What needs to be done:
Go through the records below line by line and report how many lines include "Active", giving the number only.

Supplied records:
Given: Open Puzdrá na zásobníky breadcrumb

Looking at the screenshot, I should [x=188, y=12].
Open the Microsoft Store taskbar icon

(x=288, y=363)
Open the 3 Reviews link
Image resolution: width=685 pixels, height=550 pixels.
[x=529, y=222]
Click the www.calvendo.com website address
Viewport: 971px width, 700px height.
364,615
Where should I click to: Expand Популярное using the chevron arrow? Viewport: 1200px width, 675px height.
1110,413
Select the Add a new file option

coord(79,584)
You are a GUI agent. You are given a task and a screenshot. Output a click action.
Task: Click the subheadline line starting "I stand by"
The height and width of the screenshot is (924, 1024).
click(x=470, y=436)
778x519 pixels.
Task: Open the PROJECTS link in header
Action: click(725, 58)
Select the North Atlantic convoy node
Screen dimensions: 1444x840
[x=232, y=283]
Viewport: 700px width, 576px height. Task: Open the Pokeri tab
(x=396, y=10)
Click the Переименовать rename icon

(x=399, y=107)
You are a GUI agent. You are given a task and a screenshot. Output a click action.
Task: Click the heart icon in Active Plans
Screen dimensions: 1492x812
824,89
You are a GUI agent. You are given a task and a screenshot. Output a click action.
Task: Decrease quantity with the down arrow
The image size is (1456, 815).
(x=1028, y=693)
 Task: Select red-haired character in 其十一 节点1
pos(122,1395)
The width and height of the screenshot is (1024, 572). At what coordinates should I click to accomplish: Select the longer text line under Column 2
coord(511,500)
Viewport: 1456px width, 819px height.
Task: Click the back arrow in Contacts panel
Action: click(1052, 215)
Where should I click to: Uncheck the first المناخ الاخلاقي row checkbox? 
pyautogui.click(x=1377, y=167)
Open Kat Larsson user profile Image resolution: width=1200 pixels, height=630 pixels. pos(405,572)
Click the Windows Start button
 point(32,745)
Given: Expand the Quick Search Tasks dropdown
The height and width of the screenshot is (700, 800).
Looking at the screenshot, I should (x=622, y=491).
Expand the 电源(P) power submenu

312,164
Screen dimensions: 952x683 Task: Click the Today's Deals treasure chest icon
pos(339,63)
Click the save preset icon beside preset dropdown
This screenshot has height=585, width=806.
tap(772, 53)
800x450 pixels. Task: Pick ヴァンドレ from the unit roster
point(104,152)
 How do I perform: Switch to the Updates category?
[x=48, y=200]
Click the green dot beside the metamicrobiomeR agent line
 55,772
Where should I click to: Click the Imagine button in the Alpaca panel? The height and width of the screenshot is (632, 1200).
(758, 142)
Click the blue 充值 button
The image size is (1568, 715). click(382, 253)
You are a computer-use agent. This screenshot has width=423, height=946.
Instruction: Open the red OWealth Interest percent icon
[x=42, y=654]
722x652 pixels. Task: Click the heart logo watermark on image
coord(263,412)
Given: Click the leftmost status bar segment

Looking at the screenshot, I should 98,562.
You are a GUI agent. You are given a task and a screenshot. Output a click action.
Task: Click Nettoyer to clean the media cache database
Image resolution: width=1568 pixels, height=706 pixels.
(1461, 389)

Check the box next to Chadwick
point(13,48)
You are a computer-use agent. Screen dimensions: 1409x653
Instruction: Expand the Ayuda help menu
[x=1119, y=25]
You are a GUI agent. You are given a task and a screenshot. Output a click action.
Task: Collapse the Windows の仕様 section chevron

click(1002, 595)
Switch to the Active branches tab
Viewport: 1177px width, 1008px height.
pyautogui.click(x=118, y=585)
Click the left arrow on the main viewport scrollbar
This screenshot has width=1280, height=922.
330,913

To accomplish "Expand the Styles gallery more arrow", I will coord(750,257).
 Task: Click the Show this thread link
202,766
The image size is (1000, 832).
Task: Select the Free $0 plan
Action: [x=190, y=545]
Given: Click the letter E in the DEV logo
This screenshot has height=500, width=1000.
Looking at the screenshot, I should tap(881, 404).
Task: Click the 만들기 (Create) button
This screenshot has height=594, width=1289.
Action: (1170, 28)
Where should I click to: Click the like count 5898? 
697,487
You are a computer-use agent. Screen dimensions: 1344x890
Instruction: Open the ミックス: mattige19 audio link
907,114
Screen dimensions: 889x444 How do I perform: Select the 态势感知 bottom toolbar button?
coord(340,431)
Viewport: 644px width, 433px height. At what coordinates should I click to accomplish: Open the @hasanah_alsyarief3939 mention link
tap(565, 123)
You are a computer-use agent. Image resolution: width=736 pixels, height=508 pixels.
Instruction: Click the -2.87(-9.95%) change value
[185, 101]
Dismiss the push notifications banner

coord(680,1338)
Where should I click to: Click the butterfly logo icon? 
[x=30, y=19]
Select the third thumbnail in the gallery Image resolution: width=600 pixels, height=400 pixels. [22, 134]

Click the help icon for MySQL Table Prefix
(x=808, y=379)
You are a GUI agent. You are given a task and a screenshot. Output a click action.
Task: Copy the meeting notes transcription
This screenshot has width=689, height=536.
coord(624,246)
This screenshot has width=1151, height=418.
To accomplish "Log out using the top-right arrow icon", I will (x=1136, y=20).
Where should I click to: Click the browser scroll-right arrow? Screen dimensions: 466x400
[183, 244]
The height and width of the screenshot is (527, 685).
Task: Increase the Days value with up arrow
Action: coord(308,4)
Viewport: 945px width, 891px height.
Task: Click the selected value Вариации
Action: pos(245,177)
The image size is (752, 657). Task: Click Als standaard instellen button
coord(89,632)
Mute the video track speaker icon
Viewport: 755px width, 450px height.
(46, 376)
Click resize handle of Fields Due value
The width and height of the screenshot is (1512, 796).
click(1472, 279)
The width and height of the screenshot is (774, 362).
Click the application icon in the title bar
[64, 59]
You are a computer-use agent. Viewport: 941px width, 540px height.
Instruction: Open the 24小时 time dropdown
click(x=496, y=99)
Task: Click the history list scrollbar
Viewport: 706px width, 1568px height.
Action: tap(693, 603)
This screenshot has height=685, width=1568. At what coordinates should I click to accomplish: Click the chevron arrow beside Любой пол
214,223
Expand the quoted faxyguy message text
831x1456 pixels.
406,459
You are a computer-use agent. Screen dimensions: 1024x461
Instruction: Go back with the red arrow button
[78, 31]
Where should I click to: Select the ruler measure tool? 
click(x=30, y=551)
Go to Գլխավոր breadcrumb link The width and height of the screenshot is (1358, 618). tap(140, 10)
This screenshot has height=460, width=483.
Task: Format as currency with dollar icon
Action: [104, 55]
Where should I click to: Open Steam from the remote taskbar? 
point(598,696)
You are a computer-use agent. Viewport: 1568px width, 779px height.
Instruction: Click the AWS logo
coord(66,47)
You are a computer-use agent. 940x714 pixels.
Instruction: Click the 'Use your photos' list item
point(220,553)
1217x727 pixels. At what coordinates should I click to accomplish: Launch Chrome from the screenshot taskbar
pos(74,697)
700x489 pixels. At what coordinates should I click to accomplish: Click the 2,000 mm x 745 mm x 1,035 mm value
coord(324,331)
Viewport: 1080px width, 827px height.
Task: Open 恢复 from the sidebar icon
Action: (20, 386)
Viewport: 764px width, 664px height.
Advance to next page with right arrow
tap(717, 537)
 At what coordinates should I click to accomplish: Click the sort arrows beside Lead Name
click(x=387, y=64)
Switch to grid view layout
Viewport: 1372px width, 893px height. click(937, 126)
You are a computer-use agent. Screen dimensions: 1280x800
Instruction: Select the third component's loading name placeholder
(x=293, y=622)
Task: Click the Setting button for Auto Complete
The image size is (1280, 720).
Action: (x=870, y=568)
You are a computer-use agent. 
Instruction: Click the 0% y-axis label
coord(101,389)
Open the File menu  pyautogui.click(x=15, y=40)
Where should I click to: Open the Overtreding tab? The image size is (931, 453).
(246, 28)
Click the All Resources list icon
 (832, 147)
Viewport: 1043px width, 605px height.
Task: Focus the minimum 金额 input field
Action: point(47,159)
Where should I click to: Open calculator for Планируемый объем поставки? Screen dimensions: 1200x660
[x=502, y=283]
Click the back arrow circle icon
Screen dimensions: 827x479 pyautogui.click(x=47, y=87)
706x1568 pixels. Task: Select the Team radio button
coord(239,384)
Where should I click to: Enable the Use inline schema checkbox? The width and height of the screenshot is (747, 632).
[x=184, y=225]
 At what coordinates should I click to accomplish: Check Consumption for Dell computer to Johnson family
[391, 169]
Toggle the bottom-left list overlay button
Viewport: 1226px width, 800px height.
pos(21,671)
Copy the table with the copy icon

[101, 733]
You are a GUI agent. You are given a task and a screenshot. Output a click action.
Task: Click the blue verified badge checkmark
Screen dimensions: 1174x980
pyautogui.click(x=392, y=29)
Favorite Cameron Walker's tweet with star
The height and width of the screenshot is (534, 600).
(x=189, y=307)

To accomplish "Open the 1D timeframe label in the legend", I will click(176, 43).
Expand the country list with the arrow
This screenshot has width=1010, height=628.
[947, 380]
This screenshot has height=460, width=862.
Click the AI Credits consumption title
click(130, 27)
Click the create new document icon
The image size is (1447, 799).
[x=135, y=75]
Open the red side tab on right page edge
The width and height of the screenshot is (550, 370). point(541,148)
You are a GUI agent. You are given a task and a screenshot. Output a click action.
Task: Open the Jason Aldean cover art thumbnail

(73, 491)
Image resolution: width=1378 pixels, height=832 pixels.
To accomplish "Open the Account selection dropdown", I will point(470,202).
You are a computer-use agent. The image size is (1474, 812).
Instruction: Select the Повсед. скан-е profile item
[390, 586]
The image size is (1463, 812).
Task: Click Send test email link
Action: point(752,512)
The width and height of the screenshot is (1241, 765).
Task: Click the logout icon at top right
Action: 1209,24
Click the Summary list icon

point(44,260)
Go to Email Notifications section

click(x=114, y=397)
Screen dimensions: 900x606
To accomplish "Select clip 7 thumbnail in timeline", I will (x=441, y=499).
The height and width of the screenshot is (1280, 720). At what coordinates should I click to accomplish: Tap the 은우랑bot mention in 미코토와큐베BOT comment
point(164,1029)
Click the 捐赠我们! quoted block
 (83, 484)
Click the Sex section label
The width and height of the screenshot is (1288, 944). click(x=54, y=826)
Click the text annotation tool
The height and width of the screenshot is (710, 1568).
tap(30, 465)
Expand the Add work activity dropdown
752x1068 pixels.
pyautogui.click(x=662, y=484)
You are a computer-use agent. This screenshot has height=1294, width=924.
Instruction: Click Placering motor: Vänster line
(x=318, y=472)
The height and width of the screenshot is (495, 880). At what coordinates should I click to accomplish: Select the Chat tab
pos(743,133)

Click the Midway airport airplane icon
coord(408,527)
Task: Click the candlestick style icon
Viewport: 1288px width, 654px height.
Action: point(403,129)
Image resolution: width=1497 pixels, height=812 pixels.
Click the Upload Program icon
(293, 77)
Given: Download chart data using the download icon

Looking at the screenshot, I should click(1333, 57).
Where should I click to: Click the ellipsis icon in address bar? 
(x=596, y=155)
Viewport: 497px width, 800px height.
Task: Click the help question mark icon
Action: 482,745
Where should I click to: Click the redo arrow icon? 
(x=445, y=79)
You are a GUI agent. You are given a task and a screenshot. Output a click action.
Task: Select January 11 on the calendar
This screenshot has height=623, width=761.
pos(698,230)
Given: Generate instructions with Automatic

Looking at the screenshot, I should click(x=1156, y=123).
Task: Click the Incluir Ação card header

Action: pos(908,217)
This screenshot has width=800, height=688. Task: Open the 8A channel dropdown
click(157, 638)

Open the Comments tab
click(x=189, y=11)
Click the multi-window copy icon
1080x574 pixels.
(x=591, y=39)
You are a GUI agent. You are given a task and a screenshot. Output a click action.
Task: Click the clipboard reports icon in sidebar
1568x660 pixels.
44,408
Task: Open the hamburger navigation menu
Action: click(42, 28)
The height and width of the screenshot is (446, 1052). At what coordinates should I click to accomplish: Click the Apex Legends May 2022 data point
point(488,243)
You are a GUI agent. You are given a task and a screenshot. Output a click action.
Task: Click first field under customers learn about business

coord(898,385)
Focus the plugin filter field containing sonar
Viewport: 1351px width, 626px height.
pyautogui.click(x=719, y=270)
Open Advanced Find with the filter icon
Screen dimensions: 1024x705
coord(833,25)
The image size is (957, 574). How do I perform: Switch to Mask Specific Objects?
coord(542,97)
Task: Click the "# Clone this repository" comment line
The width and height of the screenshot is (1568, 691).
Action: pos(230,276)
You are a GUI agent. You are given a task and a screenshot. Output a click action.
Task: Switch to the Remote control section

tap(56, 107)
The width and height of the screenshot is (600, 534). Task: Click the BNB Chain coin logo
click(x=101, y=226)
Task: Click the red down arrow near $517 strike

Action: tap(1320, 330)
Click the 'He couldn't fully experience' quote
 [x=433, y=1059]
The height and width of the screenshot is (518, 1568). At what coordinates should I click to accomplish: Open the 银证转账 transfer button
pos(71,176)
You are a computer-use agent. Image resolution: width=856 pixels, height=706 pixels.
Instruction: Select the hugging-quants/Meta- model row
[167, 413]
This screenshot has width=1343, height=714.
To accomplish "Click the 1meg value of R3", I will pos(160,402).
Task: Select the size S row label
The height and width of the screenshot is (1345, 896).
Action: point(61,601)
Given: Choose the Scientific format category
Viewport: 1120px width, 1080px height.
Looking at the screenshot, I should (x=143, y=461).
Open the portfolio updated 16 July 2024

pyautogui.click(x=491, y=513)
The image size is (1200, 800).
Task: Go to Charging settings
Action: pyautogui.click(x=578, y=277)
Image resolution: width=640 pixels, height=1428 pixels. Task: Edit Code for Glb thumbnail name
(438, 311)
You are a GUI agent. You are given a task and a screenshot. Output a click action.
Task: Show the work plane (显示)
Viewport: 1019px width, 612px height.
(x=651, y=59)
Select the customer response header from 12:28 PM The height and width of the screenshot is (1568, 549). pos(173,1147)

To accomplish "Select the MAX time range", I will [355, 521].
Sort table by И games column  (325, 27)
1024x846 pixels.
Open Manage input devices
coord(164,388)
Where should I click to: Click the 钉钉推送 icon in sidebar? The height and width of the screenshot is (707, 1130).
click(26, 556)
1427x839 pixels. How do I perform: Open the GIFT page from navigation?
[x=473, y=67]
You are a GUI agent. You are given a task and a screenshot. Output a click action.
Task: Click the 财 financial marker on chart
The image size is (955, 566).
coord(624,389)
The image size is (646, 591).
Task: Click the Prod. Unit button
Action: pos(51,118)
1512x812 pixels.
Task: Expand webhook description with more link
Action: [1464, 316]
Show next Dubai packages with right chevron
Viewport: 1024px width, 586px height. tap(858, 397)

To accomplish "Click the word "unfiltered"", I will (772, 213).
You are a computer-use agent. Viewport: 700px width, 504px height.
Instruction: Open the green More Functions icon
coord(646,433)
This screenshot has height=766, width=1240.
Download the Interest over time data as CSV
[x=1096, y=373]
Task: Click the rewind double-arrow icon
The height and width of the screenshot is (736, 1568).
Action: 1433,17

Output below:
2